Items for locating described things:
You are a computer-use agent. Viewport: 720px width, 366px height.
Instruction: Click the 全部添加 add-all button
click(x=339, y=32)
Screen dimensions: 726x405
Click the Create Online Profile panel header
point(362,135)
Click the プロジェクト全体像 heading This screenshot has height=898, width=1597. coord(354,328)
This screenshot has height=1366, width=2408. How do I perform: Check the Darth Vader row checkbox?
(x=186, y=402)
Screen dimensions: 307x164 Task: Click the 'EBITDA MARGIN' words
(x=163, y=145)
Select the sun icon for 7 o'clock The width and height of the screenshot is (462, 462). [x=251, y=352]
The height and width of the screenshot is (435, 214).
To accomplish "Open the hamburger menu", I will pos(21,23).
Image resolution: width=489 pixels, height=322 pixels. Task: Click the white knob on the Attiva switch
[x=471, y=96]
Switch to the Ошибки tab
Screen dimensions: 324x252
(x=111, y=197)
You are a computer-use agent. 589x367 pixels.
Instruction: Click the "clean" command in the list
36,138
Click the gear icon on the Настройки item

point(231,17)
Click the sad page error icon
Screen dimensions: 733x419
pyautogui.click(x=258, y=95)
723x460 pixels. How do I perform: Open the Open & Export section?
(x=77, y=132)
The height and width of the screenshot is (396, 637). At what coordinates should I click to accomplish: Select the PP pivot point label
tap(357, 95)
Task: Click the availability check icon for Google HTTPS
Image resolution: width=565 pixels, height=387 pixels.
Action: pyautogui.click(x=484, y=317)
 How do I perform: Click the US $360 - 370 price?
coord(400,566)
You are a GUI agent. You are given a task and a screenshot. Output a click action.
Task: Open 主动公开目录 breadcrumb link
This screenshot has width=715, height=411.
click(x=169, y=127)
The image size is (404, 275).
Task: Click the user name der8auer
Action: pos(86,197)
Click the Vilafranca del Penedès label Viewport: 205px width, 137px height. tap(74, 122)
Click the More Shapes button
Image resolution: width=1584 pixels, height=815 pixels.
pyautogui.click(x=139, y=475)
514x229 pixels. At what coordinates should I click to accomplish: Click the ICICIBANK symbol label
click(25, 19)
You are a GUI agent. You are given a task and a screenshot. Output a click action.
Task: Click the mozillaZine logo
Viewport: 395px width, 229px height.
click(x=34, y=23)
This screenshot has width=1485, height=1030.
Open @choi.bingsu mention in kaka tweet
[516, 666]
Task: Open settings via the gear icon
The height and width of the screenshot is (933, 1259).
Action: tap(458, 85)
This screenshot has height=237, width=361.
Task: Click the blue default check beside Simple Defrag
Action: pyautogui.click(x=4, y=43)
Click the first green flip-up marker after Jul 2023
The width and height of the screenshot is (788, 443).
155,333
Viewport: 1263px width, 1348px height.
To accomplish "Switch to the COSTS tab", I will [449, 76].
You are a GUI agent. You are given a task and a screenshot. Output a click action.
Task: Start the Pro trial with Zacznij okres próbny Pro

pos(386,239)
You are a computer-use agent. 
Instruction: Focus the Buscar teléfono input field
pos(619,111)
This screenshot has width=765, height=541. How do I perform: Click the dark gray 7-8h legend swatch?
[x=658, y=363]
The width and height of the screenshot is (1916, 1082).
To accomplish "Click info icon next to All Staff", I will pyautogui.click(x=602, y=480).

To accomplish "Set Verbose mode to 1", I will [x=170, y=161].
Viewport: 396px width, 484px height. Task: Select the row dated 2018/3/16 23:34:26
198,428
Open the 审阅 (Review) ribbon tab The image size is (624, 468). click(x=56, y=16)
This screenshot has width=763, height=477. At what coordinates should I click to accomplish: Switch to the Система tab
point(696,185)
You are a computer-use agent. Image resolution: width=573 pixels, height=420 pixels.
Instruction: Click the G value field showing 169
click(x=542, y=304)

[Written task] Retype the items from the line with "Select the sun" up to and including the line with "click(25, 19)", character for character.

[The response]
Select the sun icon for 7 o'clock The width and height of the screenshot is (462, 462). [x=251, y=352]
The height and width of the screenshot is (435, 214).
To accomplish "Open the hamburger menu", I will pos(21,23).
Image resolution: width=489 pixels, height=322 pixels. Task: Click the white knob on the Attiva switch
[x=471, y=96]
Switch to the Ошибки tab
Screen dimensions: 324x252
(x=111, y=197)
You are a computer-use agent. 589x367 pixels.
Instruction: Click the "clean" command in the list
36,138
Click the gear icon on the Настройки item

point(231,17)
Click the sad page error icon
Screen dimensions: 733x419
pyautogui.click(x=258, y=95)
723x460 pixels. How do I perform: Open the Open & Export section?
(x=77, y=132)
The height and width of the screenshot is (396, 637). At what coordinates should I click to accomplish: Select the PP pivot point label
tap(357, 95)
Task: Click the availability check icon for Google HTTPS
Image resolution: width=565 pixels, height=387 pixels.
Action: pyautogui.click(x=484, y=317)
 How do I perform: Click the US $360 - 370 price?
coord(400,566)
You are a GUI agent. You are given a task and a screenshot. Output a click action.
Task: Open 主动公开目录 breadcrumb link
This screenshot has width=715, height=411.
click(x=169, y=127)
The image size is (404, 275).
Task: Click the user name der8auer
Action: pos(86,197)
Click the Vilafranca del Penedès label Viewport: 205px width, 137px height. tap(74, 122)
Click the More Shapes button
Image resolution: width=1584 pixels, height=815 pixels.
pyautogui.click(x=139, y=475)
514x229 pixels. At what coordinates should I click to accomplish: Click the ICICIBANK symbol label
click(25, 19)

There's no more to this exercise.